Je suis cumulard. Si je ne figure pas dans l'article de L'Express, c'est que j'ai eu la sagesse de me taire. Je suis cumulard et j'en suis fier, car avant de cumuler il faut être élu, et chaque élection est une source de fierté. J'aborde chaque nouvelle élection comme la première. N'ayons pas honte. Les partisans de cette loi prétendent qu'elle augmentera la présence des parlementaires. Mais je suis très présent ! J'accomplis honnêtement mon travail de parlementaire et d'élu local. Les cumulards sont soumis davantage au contrôle des citoyens car ils se soumettent au suffrage tous les trois ans et doivent remplir autant de déclarations de patrimoine... Cet argument ne tient pas la route !
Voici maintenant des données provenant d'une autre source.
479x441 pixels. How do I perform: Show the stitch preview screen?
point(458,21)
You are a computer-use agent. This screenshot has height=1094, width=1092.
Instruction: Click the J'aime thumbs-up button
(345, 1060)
Le texte s'inspire de l'air du temps et prend sa source à l'antiparlementarisme. Il n'y a pas d'opposition entre des modernes et des ringards. Si être élu c'est être ringard, alors c'est la fin de la République ! De plus, en regardant de plus près le palmarès de L'Express, on constate que beaucoup des fonctions cumulées sont induites par le mandat principal : il est normal pour un maire d'être président du conseil d'administration de l'hôpital. Ne hurlons pas avec les loups, trouvons plutôt le bon équilibre.
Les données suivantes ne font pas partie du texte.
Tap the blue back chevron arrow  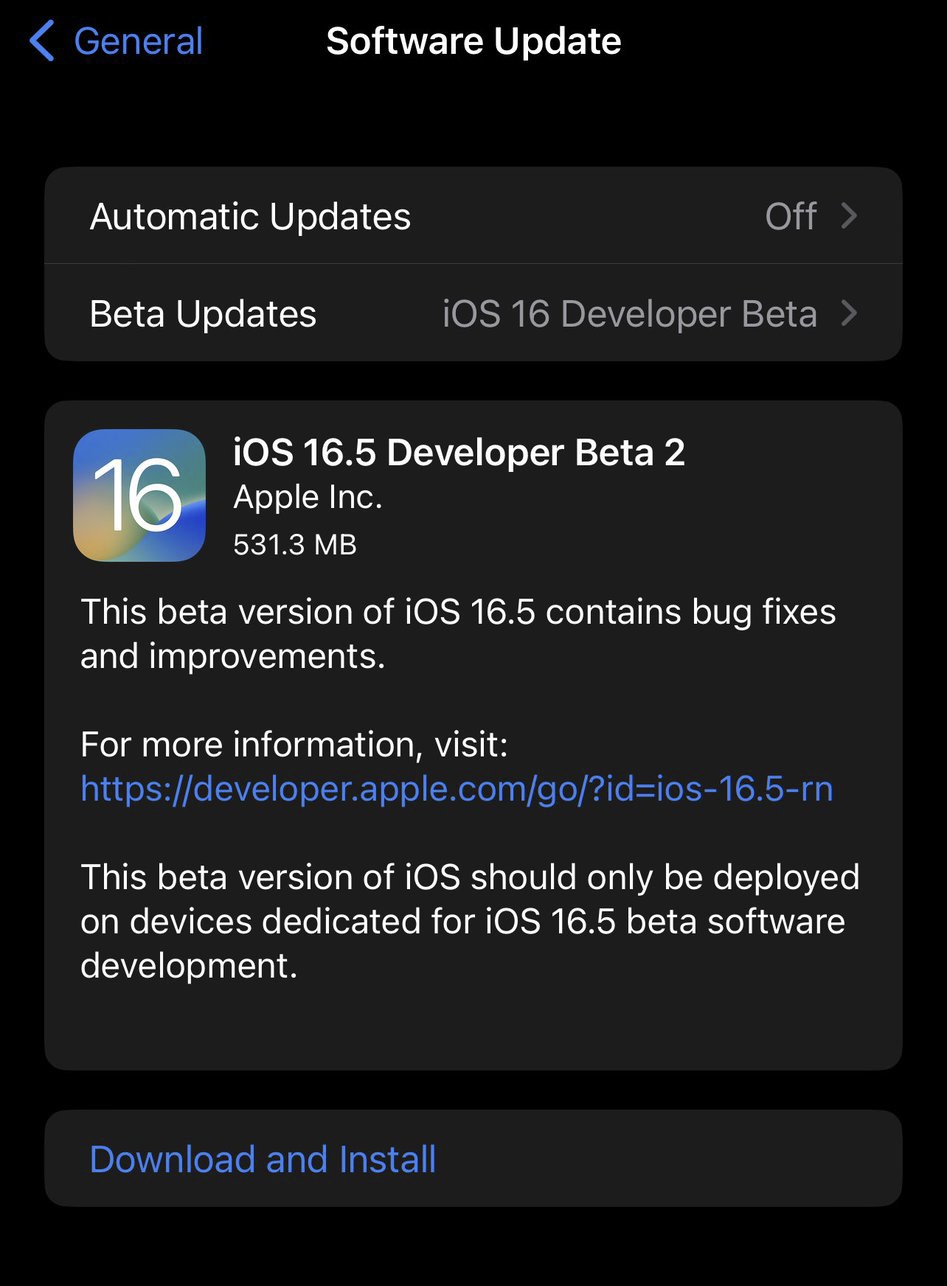click(41, 42)
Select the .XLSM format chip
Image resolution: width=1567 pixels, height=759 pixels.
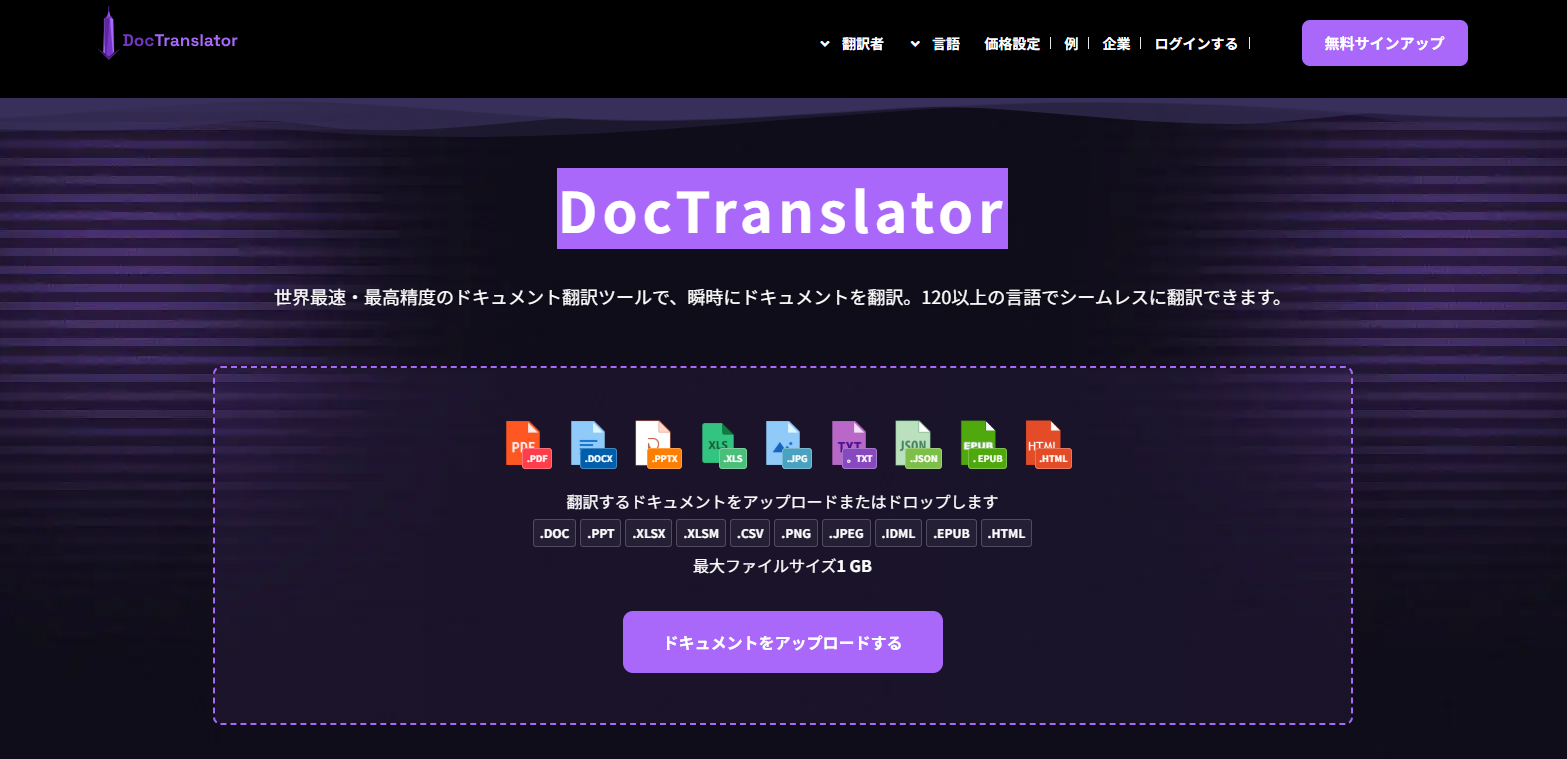coord(701,533)
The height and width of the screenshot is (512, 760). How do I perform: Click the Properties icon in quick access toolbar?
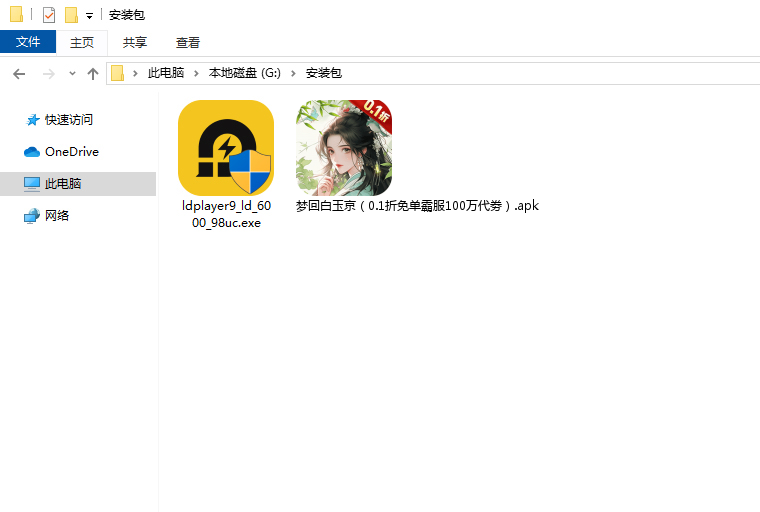pyautogui.click(x=49, y=15)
Le cumul a considérablement augmenté avec la Vème République et l'on compte davantage de députés cumulards que de sénateurs. Pourquoi ? Pour échapper à l'emprise des partis et du pouvoir exécutif ! L'excès de parlementarisme rationalisé a engendré le cumul.
À crier partout que les cumulards empilent les indemnités et sont des incapables, on crée un climat délétère. Sans doute faut-il lutter contre les abus, mais méfions-nous d'un texte brutal, qui va bouleverser nos institutions. L'Assemblée nationale comme le Sénat seront concernées. Ici, il est probable que deux groupes parlementaires disparaîtront ou perdront leur autonomie. Le rôle de notre Haute Assemblée évoluera. Mais si elle doit devenir une Assemblée nationale bis, elle ne servira plus à rien. Il y a là un choix politique, au moins ne le dissimulez pas, ne prenez pas ces postures de vierge effarouchée devant le cumul des mandats.